> _TASK ITEM_: Search the entries for the word "size" and copy each line that has it.

> _INPUT_:
━━━━━━━━

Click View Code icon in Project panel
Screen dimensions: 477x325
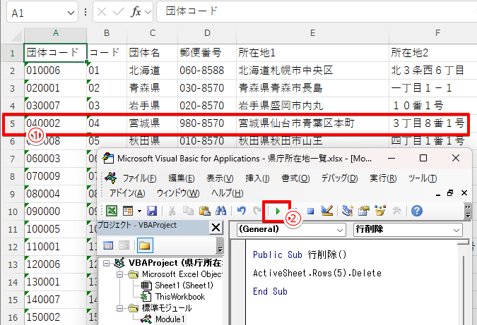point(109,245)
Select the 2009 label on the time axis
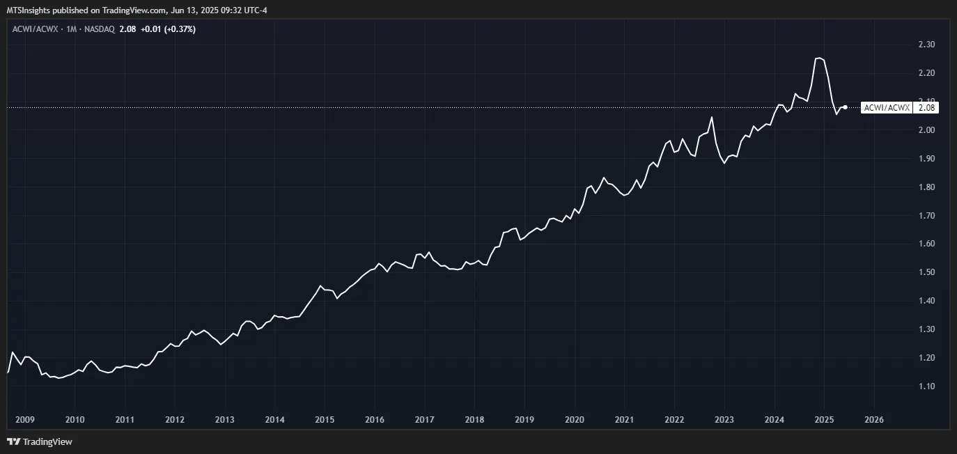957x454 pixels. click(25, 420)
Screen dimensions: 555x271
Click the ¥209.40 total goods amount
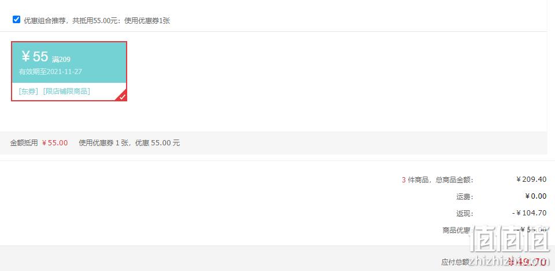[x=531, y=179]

━━━━━━━━

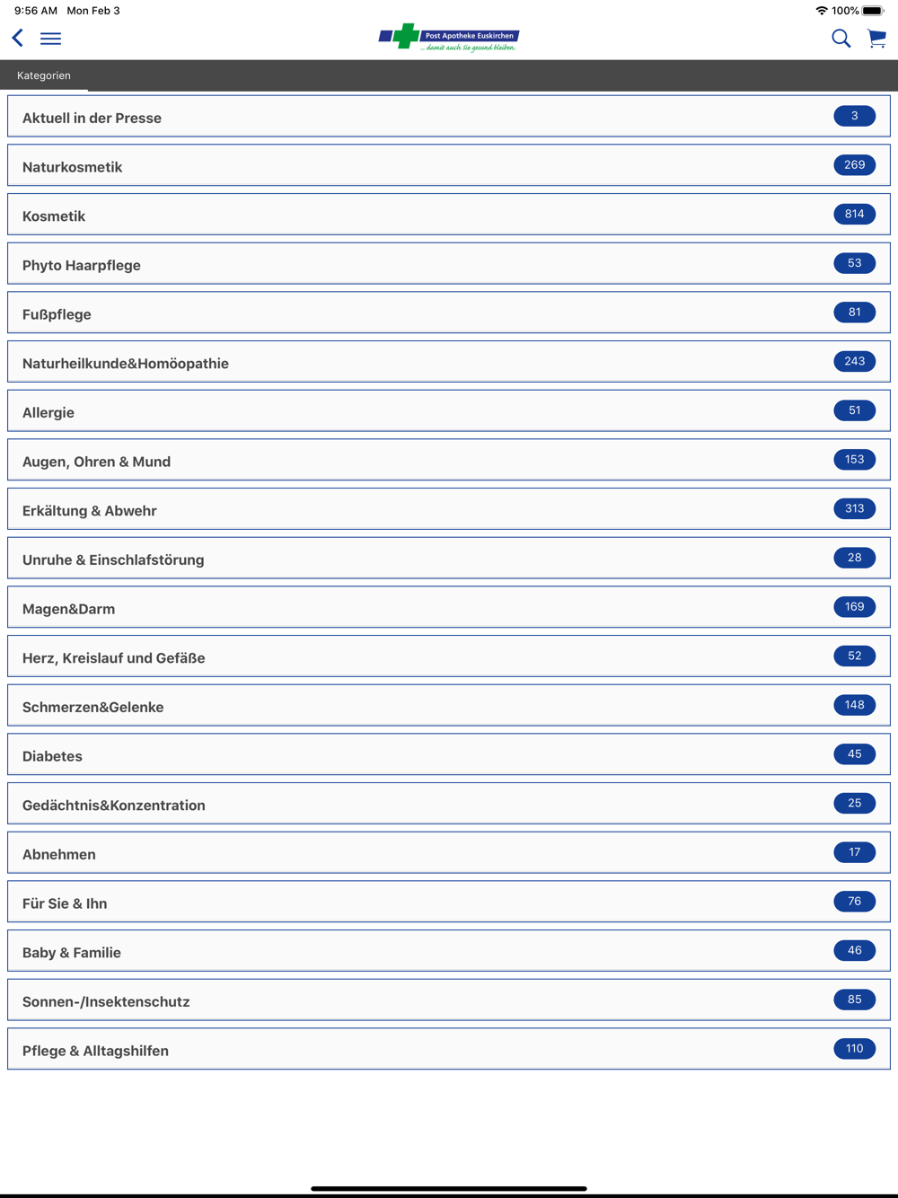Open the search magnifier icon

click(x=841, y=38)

━━━━━━━━

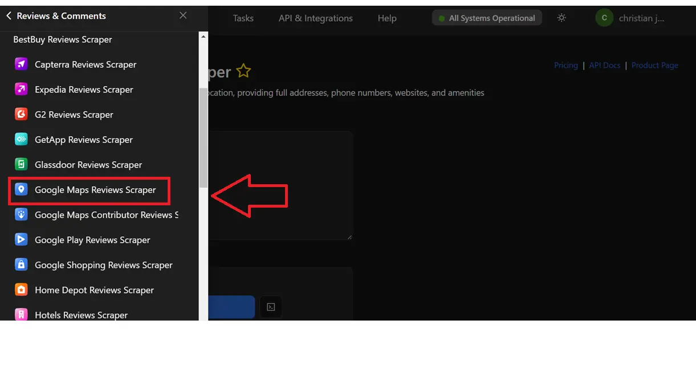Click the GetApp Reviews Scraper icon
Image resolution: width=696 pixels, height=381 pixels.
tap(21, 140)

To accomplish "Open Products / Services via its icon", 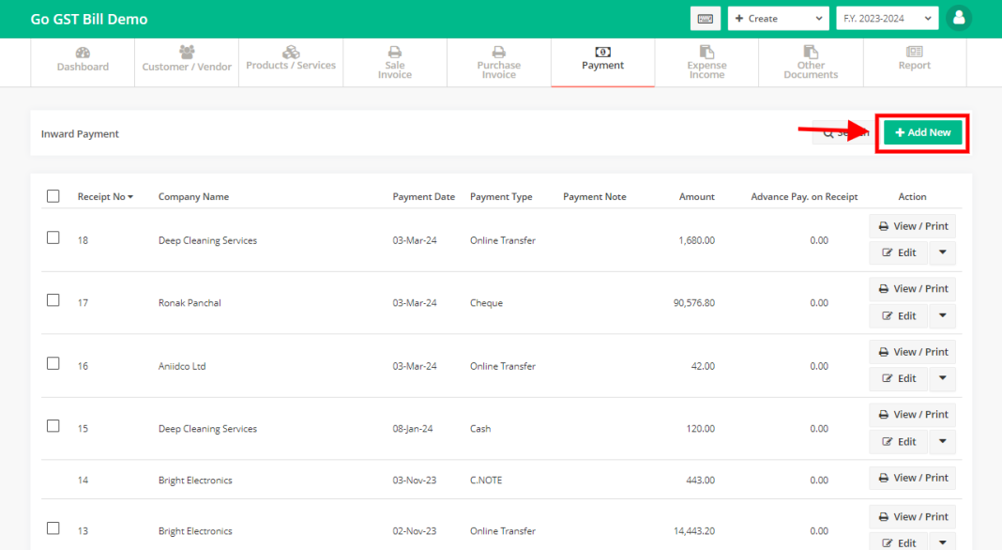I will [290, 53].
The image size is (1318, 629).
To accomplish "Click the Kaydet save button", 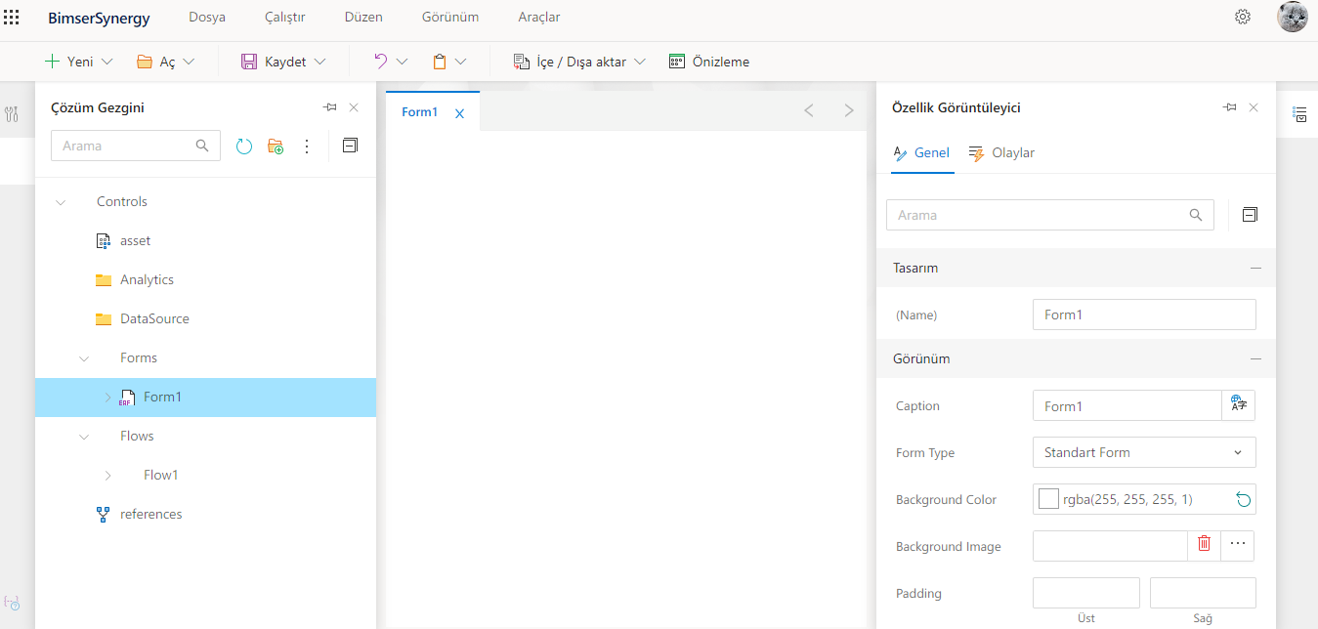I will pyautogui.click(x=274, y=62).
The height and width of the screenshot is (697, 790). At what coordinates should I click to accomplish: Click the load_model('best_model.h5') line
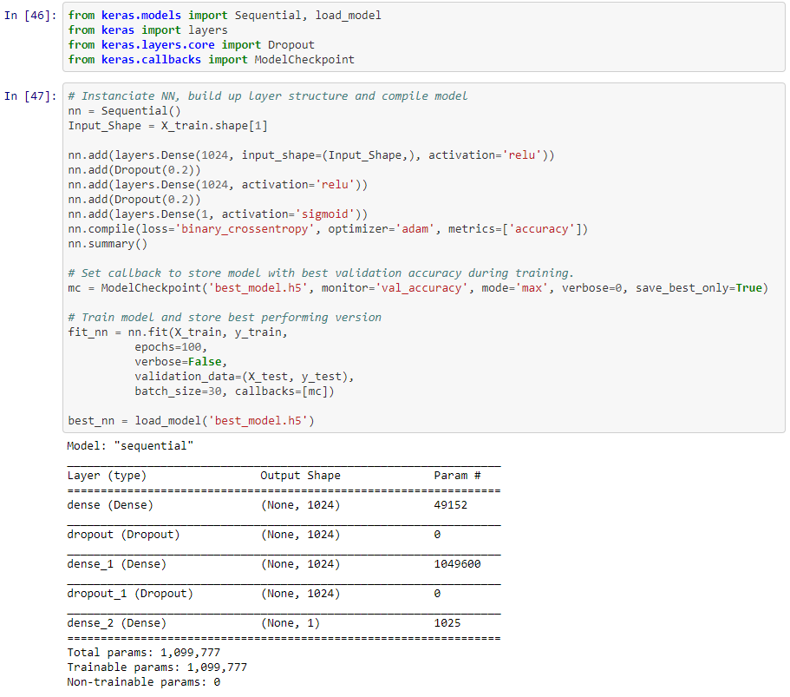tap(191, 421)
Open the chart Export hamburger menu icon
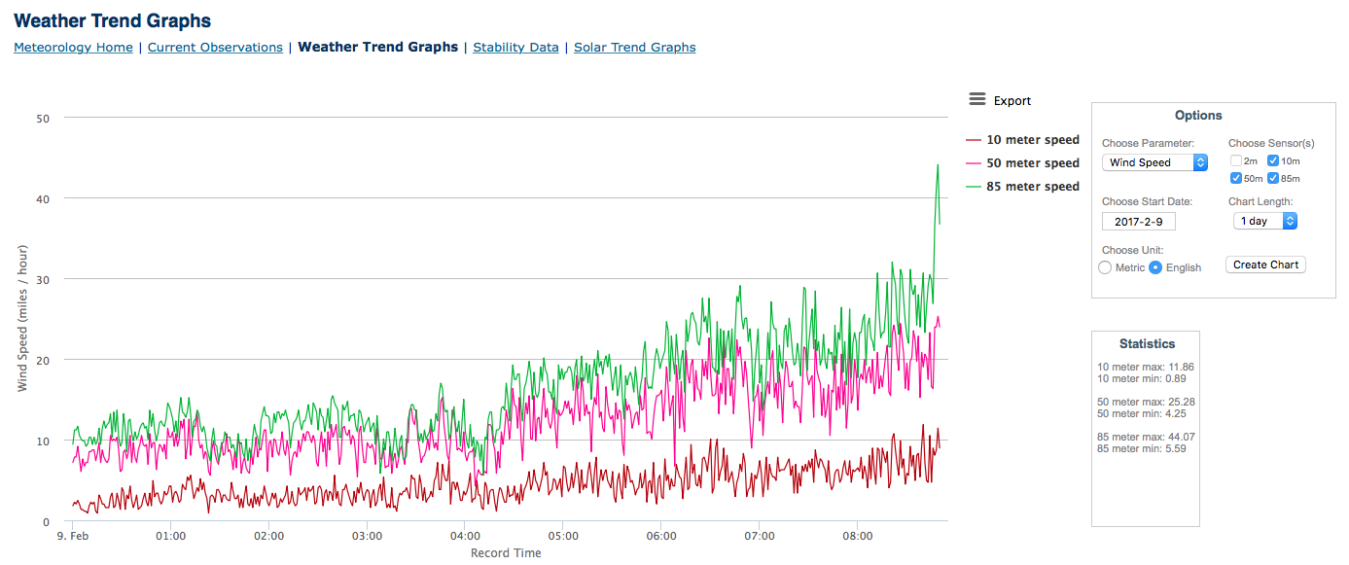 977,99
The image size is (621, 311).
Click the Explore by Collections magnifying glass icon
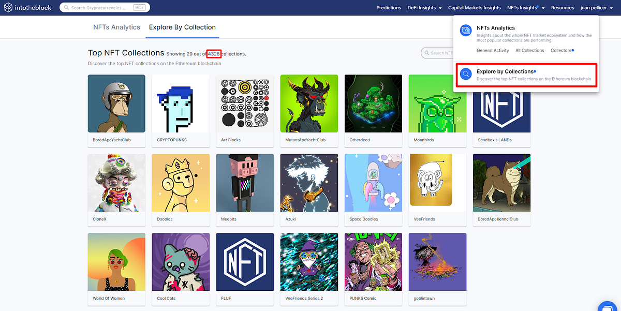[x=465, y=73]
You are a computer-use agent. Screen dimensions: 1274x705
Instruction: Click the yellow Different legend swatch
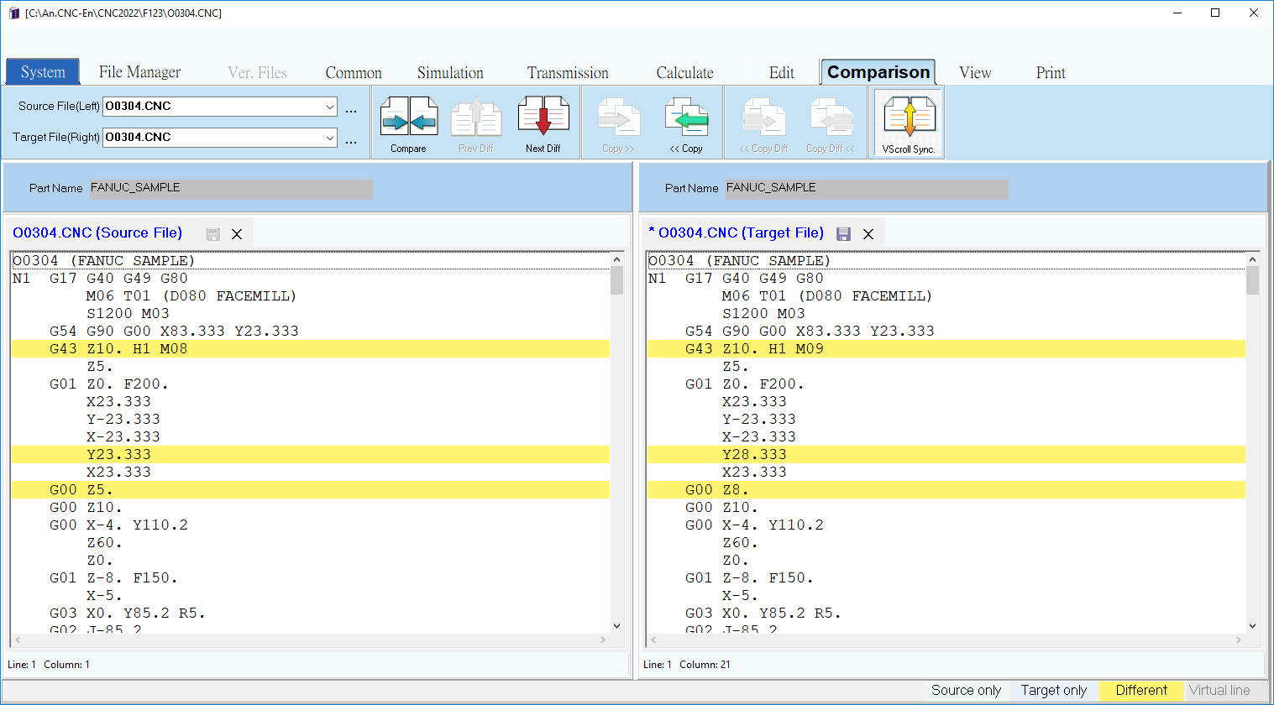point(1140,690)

━━━━━━━━

> _COMPLETED EXERCISE_:
The image size is (1318, 629).
The image size is (621, 311).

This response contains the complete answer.